*What to do*.
1) Rewrite the passage of the text about Camurati-Engelmann disease from "CED may also" up to and including "at chromosome 19q13.", putting "kidneys" in place of "spleen".
2) According to the text about Camurati-Engelmann disease, mutations in which gene cause the disease?
3) Write what comes next in the text about Camurati-Engelmann disease, picking up after its last sentence.
:: Text provided ::
The pain is especially severe during a flare-up, which can be unpredictable, exhausting and last anywhere from a few hours to several weeks. This is a common occurrence for several CED patients, often causing myopathy and extensive sleep deprivation from the chronic, severe and disabling pain. Patients may even require the use of a wheelchair (or additional carer's help with getting dressed, showering, mobility/shopping, preparing meals or lifting heavy items) especially when bedridden or housebound for days or weeks at a time. Flare-ups may be attributed to, or exacerbated by growth spurts, stress, exhaustion, exercise, standing or walking for too long, illness, infection, being accidentally knocked/hurt or injured, after surgery/anaesthetics, cold weather, electrical storms, and sudden changes in barometric pressure.

CED may also affect internal organs, the liver and spleen, which may become enlarged. A loss of vision and/or hearing can occur if bones are adversely affected by the hardening in the skull. Hence proactive specialist check-ups, X-rays, diagnostic tests/scans, and regular blood tests are recommended on an annual basis to monitor the CED bony growth and secondary medical issues that may arise from this condition.

==Cause==
Camurati-Engelmann disease is caused by autosomal dominant mutations in the gene TGFB1, localized at chromosome 19q13.
:::
:: Listed records ::
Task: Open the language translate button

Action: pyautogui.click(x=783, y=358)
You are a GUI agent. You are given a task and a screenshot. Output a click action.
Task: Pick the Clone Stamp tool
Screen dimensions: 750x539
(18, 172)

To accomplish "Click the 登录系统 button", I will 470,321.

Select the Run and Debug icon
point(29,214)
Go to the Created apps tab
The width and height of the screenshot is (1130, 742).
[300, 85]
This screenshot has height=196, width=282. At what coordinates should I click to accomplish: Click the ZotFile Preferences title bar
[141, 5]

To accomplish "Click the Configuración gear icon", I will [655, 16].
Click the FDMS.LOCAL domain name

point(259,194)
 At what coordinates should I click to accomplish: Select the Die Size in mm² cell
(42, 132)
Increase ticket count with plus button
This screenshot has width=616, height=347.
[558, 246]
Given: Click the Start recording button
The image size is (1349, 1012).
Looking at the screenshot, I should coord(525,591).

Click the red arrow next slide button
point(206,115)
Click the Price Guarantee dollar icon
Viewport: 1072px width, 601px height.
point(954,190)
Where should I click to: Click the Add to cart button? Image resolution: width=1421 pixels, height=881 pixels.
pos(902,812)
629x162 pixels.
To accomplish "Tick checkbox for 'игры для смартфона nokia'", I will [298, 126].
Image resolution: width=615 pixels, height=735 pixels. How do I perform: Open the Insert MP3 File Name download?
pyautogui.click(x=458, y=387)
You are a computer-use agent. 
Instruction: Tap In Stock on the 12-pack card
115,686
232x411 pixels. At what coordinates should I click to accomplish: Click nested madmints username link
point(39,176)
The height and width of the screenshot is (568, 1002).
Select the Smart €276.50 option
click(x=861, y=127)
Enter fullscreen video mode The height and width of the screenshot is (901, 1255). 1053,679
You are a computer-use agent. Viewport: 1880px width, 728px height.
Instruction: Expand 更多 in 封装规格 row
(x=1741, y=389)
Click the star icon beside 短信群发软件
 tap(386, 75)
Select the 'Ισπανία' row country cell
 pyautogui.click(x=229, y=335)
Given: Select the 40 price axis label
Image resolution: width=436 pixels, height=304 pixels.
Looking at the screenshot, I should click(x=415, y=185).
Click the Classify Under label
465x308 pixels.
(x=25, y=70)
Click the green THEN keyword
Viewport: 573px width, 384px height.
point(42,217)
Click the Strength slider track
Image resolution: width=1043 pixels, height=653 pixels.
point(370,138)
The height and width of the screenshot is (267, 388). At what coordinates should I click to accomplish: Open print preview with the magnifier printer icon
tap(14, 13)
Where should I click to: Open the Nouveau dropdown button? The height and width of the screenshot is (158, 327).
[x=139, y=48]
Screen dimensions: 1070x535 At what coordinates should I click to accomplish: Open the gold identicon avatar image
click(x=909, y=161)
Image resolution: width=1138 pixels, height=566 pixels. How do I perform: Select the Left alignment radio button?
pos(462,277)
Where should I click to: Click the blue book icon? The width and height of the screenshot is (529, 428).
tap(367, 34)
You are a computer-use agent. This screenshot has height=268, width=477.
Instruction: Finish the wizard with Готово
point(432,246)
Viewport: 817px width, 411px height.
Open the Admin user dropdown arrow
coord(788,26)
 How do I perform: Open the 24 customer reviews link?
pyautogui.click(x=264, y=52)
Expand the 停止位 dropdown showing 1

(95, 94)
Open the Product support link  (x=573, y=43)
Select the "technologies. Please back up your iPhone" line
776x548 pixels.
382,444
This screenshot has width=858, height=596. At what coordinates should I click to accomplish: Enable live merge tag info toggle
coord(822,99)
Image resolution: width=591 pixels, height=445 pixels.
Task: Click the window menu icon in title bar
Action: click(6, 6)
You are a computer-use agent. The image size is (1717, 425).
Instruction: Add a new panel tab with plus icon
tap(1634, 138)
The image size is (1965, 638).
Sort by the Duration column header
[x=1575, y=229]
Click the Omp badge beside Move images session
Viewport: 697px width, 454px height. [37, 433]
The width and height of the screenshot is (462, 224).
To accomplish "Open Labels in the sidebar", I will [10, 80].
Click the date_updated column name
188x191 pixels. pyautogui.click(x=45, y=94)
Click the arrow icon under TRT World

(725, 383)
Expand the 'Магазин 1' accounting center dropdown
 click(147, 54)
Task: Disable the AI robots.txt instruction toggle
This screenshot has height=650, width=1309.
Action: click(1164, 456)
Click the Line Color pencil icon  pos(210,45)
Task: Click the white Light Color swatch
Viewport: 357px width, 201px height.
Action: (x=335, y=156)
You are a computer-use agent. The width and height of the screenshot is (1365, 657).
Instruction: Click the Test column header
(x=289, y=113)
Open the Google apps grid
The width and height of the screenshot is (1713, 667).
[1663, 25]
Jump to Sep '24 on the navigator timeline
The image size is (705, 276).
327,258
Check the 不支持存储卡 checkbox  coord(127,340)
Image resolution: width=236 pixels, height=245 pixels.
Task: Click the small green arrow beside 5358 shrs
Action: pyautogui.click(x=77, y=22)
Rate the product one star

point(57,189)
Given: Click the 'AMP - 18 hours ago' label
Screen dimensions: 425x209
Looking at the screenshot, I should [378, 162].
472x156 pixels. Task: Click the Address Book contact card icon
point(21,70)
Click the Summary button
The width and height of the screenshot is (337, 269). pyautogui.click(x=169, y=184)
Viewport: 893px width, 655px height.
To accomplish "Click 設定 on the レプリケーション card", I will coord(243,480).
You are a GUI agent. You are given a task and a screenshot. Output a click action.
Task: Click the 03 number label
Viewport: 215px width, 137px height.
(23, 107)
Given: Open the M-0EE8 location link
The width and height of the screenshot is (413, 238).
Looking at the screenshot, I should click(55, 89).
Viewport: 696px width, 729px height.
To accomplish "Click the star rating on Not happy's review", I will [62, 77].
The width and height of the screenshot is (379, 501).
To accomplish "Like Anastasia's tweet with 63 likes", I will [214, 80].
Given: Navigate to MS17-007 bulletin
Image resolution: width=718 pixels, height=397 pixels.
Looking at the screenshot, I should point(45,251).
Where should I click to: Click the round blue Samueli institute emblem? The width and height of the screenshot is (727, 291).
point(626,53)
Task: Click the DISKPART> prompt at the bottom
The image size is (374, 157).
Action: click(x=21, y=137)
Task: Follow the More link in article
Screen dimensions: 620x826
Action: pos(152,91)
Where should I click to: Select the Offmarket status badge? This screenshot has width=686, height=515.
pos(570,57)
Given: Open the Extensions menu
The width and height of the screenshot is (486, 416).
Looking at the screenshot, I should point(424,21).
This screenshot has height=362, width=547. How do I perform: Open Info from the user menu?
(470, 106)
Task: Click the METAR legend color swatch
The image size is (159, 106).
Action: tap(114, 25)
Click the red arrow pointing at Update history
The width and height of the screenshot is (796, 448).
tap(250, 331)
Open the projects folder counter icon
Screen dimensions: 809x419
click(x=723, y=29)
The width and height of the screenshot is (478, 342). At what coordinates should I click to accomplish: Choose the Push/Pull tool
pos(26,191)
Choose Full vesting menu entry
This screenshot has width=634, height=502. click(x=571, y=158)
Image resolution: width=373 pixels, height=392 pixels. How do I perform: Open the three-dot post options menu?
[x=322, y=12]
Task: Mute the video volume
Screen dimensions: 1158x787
:::
*Written responses*.
1)
CED may also affect internal organs, the liver and kidneys, which may become enlarged. A loss of vision and/or hearing can occur if bones are adversely affected by the hardening in the skull. Hence proactive specialist check-ups, X-rays, diagnostic tests/scans, and regular blood tests are recommended on an annual basis to monitor the CED bony growth and secondary medical issues that may arise from this condition.

==Cause==
Camurati-Engelmann disease is caused by autosomal dominant mutations in the gene TGFB1, localized at chromosome 19q13.

2) TGFB1, localized at chromosome 19q13.

3)
==Diagnosis==
===Classification===
There are two forms:
- Type 1 is associated with TGFB1
- Type 2 is not associated with TGFB1

Type 1 Camurati-Engelmann Disease is associated with an error occurring in the TGFB1 protein. Affected individuals shared a haplotype between D19S881 to D19S606. TGFB1 protein is encoded by the TGF-B1 gene, which occurs on chromosome 19q13.1-13.3. This protein is responsible for a multitude of functions, one of which includes regulating the function of osteoblasts and osteoclasts, which decreases bone resorption and increases bone formation. These functions can be affected by a series of mutations that occur on exon 4, near the carboxyl terminus of the latency associated peptide, or LAP. TGFB1 is expressed as a latent form, a mature form and a B1-LAP. Mutations to R218H affect the association of the B1-LAP and the mature form of TGFB1 by conformational changes to B1-LAP. These mutations can lead to a buildup of mature TGFB1, which accumulates in the mutant R218H fibroblasts. Fibroblasts are a type of cell that creates collagen and the extracellular matrix. This suggests that R218H mutation causes a disassociation between mature-TGFB1 and B1-LAP. Mutations at the LLL12-13ins and Y81H regions decrease the secretion of TGFB1, which leads to intracellular buildup of TGFB1.

Type 2 Camurati-Engelmann Disease is still speculative, with no distinct evidence to credit its existence. There are many similarities between Type 2 CED and hyperostosis generalisata with striations of the bones (HGS), with some speculating they are two phenotypic variations of the same disease.

==Treatment==
Camurati–Engelmann disease is somewhat treatable. Glucocorticosteroids, which are anti-inflammatory and immunosuppressive agents, are used in some cases. This form of medication helps in bone strength; however, it can have multiple side effects. In several reports, successful treatment with glucocorticosteroids was described, as certain side effects can benefit a person with CED. This drug helps with pain and fatigue as well as some correction of radiographic abnormalities.

Alternative treatments such as massage, relaxation techniques (meditation, essential oils, spa baths, music therapy, etc.), gentle stretching, and especially heat therapy have been successfully used to an extent in conjunction with pain medications. A majority of CED patients require some form of analgesics, muscle relaxant, and/or sleep inducing medication to manage the pain, specifically if experiencing frequent or severe flare-ups (e.g. during winter).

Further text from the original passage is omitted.